## start GIVEN TEXT
St John Thackeray (1778–1824)  was a collector and political agent, who was working in south India for British East India Company during the 1820s.

Early life
St John Thackeray was working as a collector and political agent, for Southern Mahratta Doab region of British East India Company and he belonged to Madras Civil Service.

Attack on Kittur

Background

The Kittur Kingdom, founded in 1585 by one Desai, was ruled by Mallasarja, who was childless, with Kittur Chennamma as the queen. Mallasarja died in 1824, and whether he adopted a boy before his death was a fact contested by St John Thackeray. Holding that the adoption was either false or forged, Thackeray marched to Kittur. Upon arriving, Thackeray sought to administer the territory. He sealed the treasury in an attempt to confiscate its treasure and jewels. Kittur Chennamma protested and closed the gates of the fort. Thackeray gave the order to blow up the gates, and in the meantime, one of Chennamma's soldiers shot Thackeray.
## end GIVEN TEXT
## start DATA
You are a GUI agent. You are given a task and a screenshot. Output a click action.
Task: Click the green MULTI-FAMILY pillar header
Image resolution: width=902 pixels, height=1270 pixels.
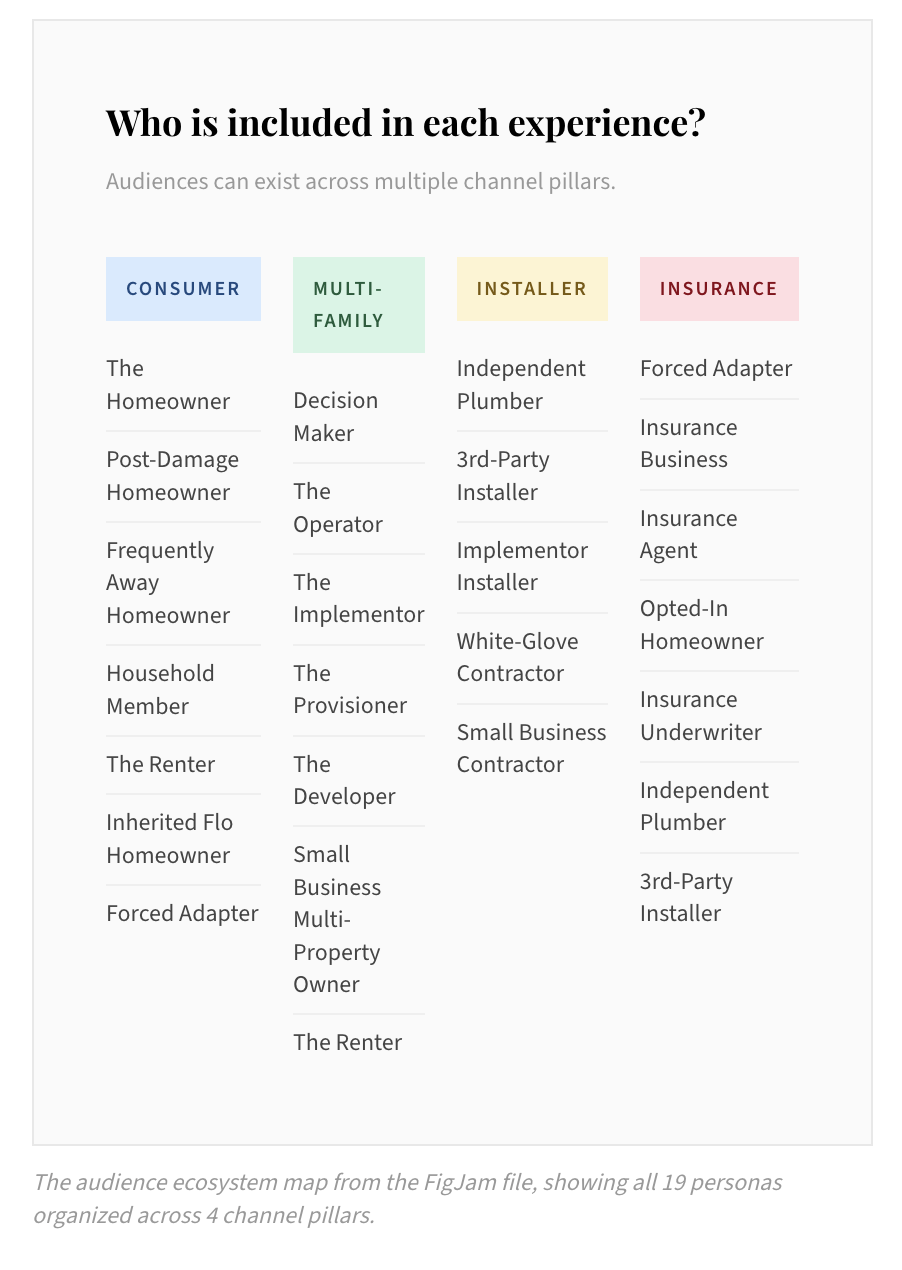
## end DATA
_WRITTEN TASK_.
In the passage about St John Thackeray above the lines, copy word for word the stretch that begins at the words "St John Thackeray (1778–1824)" and stops after the words "Madras Civil Service.".

_SOLUTION TO THE EXERCISE_.
St John Thackeray (1778–1824)  was a collector and political agent, who was working in south India for British East India Company during the 1820s.

Early life
St John Thackeray was working as a collector and political agent, for Southern Mahratta Doab region of British East India Company and he belonged to Madras Civil Service.